The plans have shared origins in CPW’s West Slope Mule Deer Strategy, which previous reporting by BW indicates was based more in CPW’s public outreach design than in science. The Mule Deer Strategy also served as the basis for CPW’s recently approved West Slope Mountain Lion Plan, in which CPW states, “efforts to reduce lion predation impacts to mule deer are likely to be expensive and the effect, if any, is likely to be relatively short-lived.”

Likewise, research has suggested that doing so may actually increase the likelihood of mountain lions attacking people. BW also previously reported that CPW appears to have worked to conceal this from the public in the context of international media attention surrounding an attack. (Critics contend killing female mountain lions often orphans subadult cubs who are more likely to have negative interactions with humans and other animals.) The Upper Arkansas River predator control study area is 25-30 miles from where a boy was attacked by a young mountain lion in 2019. 
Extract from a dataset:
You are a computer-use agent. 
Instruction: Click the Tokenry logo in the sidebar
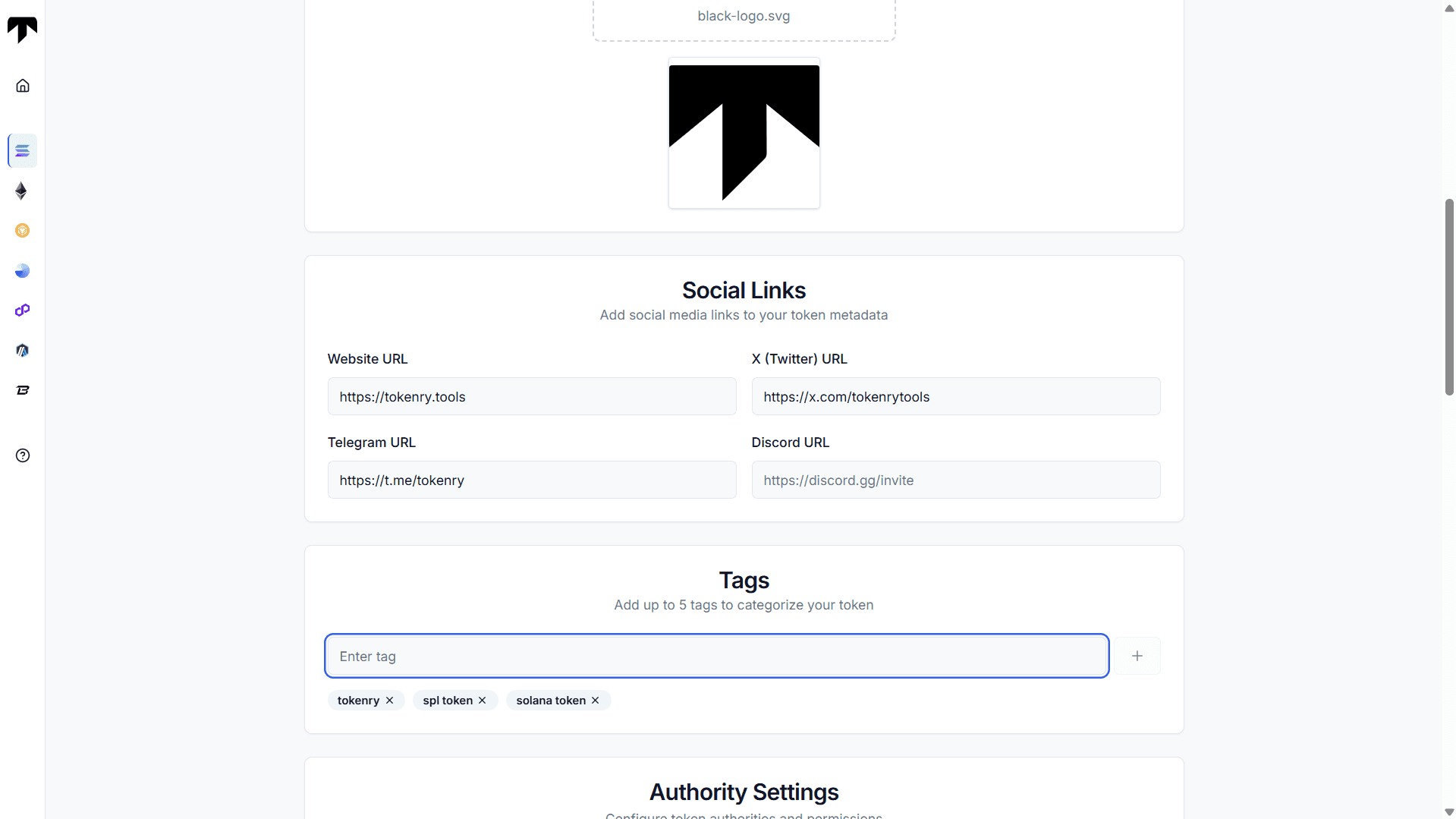[x=22, y=30]
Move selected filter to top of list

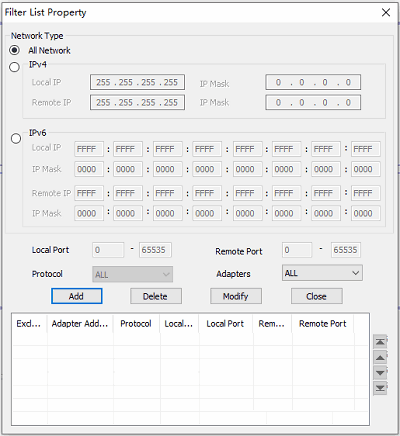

The Piceance Basin study was completed in 2019, but the agency has released no information on its findings, despite significant public interest in the plans. The project had significant blunders, including the agency relocating black bears who had gotten into trouble into the very area it was simultaneously studying bear predation on mule deer fawns, potentially tainting its research findings. (The same findings were used to justify the need for a predator control study.) Wildlife Services trappers also killed a mother black bear with cubs during the course of the project. (CPW won’t divulge what was done with the cubs because research analysis isn’t complete.) At its base was a question over whether the move to kill native carnivores wasn’t actually off target, with the real culprits for the population struggles of mule deer in the area more likely the oil and gas industry. (The agency itself admitted as much in documents detailing land exchanges with oil and gas companies.) 
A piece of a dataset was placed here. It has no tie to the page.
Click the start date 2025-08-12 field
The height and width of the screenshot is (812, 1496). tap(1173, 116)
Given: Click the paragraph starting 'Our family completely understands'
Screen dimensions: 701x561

The nine-year-long Upper Arkansas River study was ongoing prior to the judge’s ruling. It was designed to study whether killing approximately 50% of the mountain lion population would impact mule deer populations. However, CPW estimates prior to the study’s beginning showed the deer population was already increasing. Other research indicates that killing mountain lions may actually increase predation on mule deer, as it can lead to an influx of younger animals that prey primarily on deer, having a potentially negative impact on the benefits mountain lions provide to biodiversity. 

Similarly, CPW hasn’t given the public any information regarding preliminary findings — on impacts to mountain lions or mule deer. Given the judge’s ruling that the environmental assessment underlying the major funding for the project is illegal, the status of the project is unclear.

“Any impacts from the ruling to ongoing projects are not yet known,” stated Travis Duncan, public information specialist with CPW.

PWC policy requires that predator control plans don’t jeopardize federal funding, and CPW staff asserted in its 2016 proposal that they didn’t. However, following the judge’s ruling, which said the federal funding that comprised the majority of the projects’ funding was illegal, it is unclear whether the predator control plans prepared by CPW, which depend on that funding, are in accordance with that policy.

 The funding for the two predator control studies came from the USFWS via the Pittman-Robertson Wildlife Restoration Act, which comprised 75% of the total funding of the estimated $4.6 million projects. According to conservationists, the judge’s ruling stops the federal agency from further funding the Upper Arkansas River study. But it remains unclear what CPW must do with the money already spent both in that study and the completed one in the Piceance Basin, and what this means for the black bears and mountain lions killed — and the ecosystems they inhabited — in an attempt to boost ailing mule deer populations.

 “The [USFWS] is aware of the court’s decision and will be considering next steps,” stated Allison Stewart, USFWS public affairs specialist, in an email.  

An earlier version of this story misstated the focus of the the Piceance Basin study. We apologize, the story has been updated.